▶ YOUR ASSIGNMENT: Starting at the line that contains "Click info icon for Grippale Infektion", reproduce every line through the end of the entries below, with no pictures in the copy.

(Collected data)
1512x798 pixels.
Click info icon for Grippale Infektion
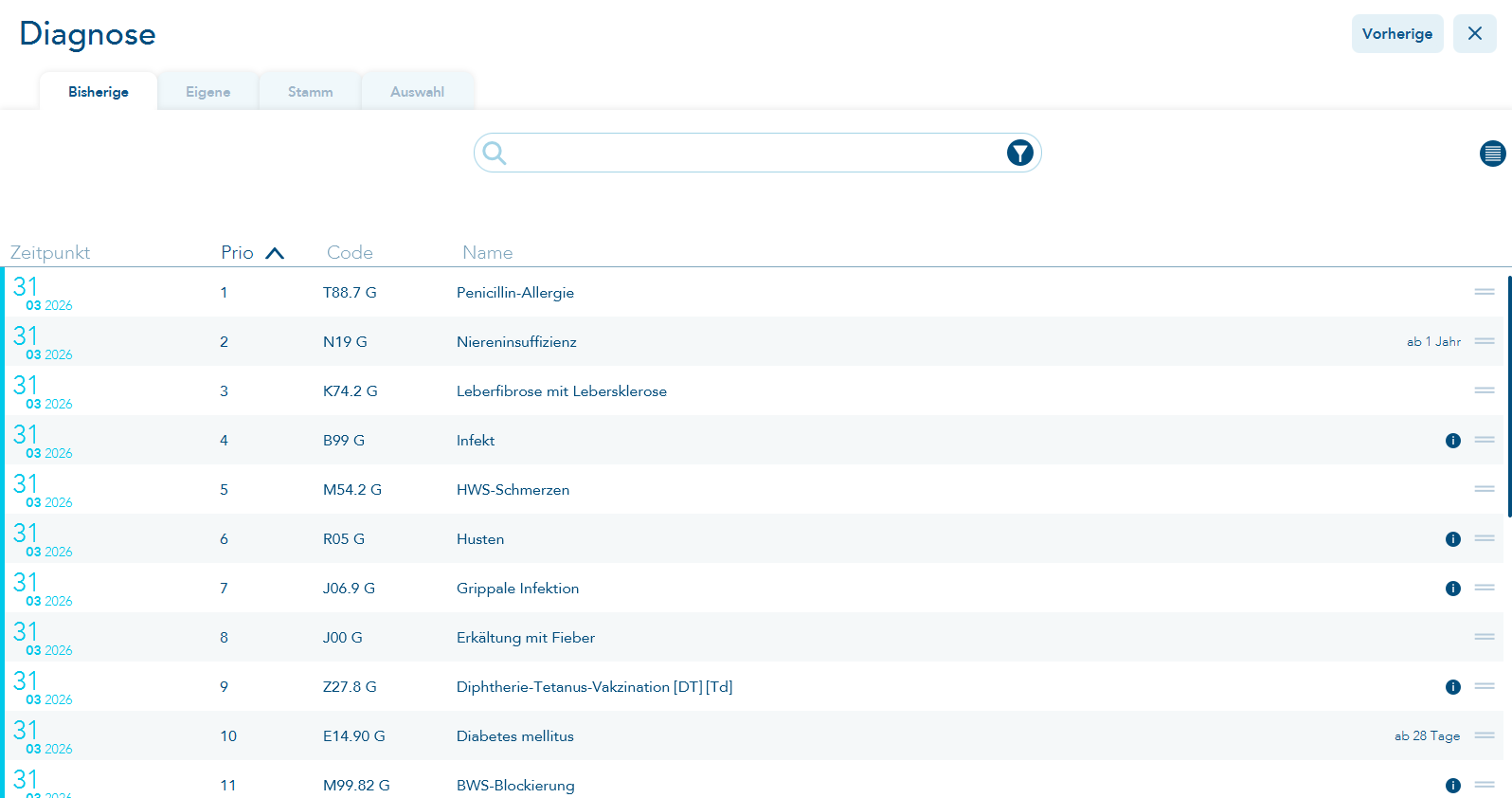point(1452,589)
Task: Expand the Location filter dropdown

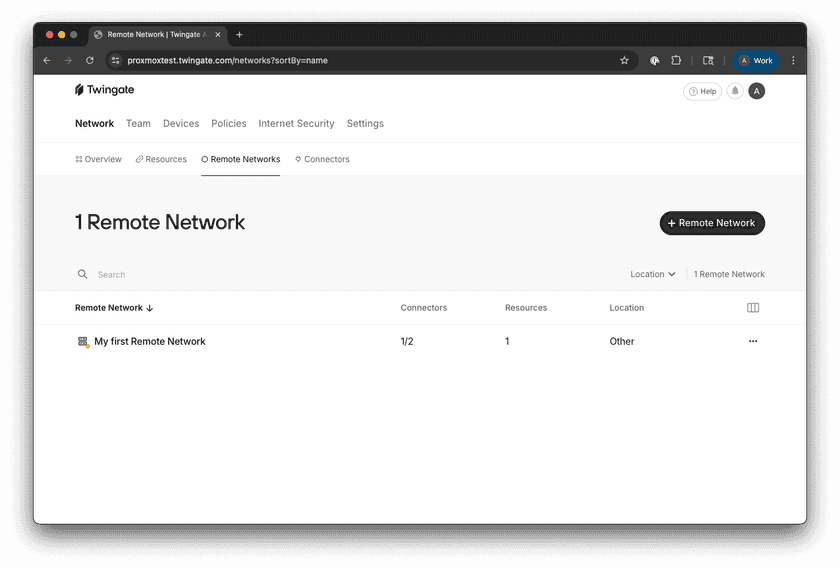Action: 652,274
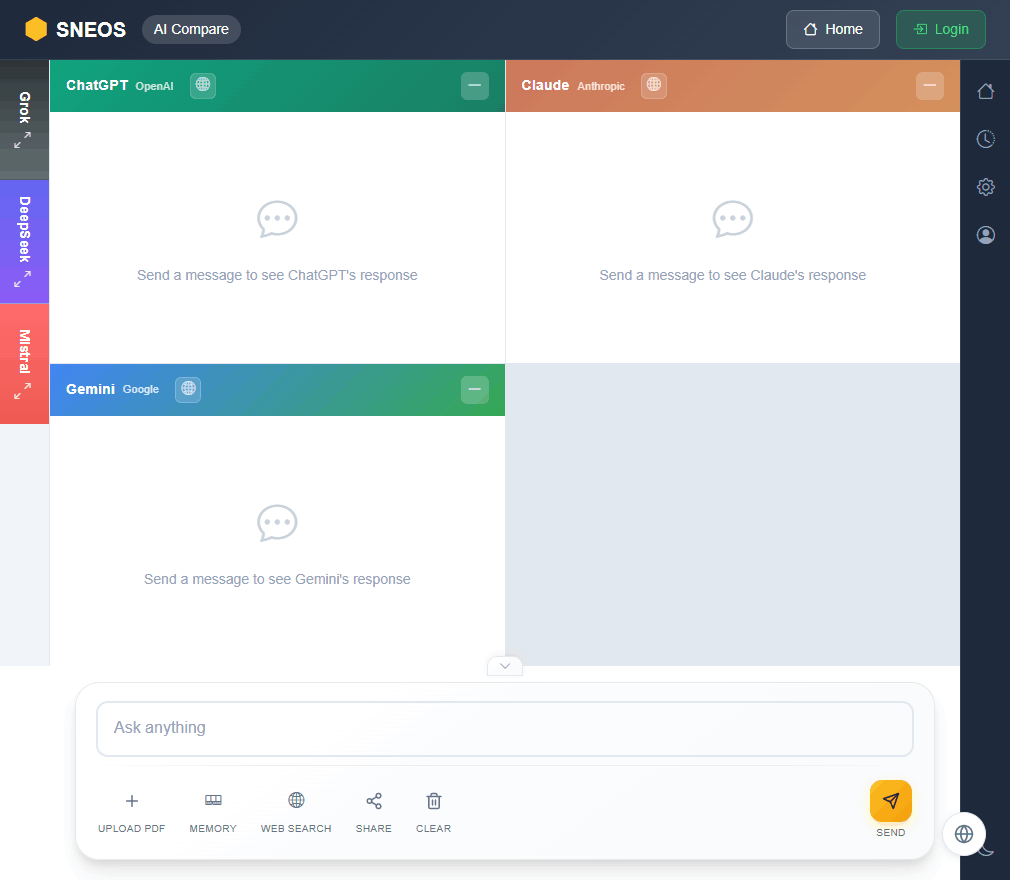Go to Home via top button

pos(832,30)
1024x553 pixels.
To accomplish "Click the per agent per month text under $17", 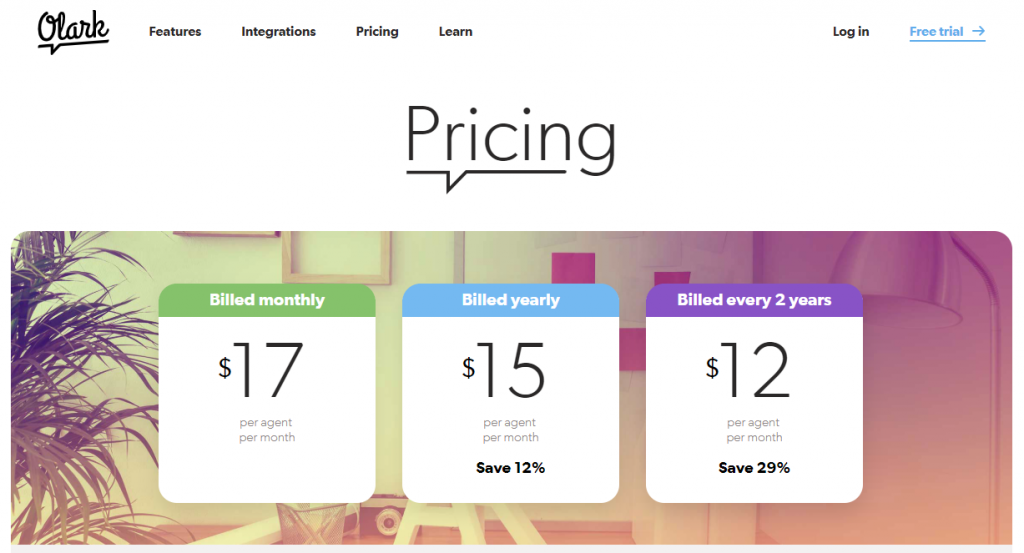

▶ YOUR SOLUTION:
Click info icon for Grippale Infektion
point(1452,589)
Task: Expand the Location filter dropdown

Action: 652,274
Go to Home via top button

pos(832,30)
1024x553 pixels.
To accomplish "Click the per agent per month text under $17", 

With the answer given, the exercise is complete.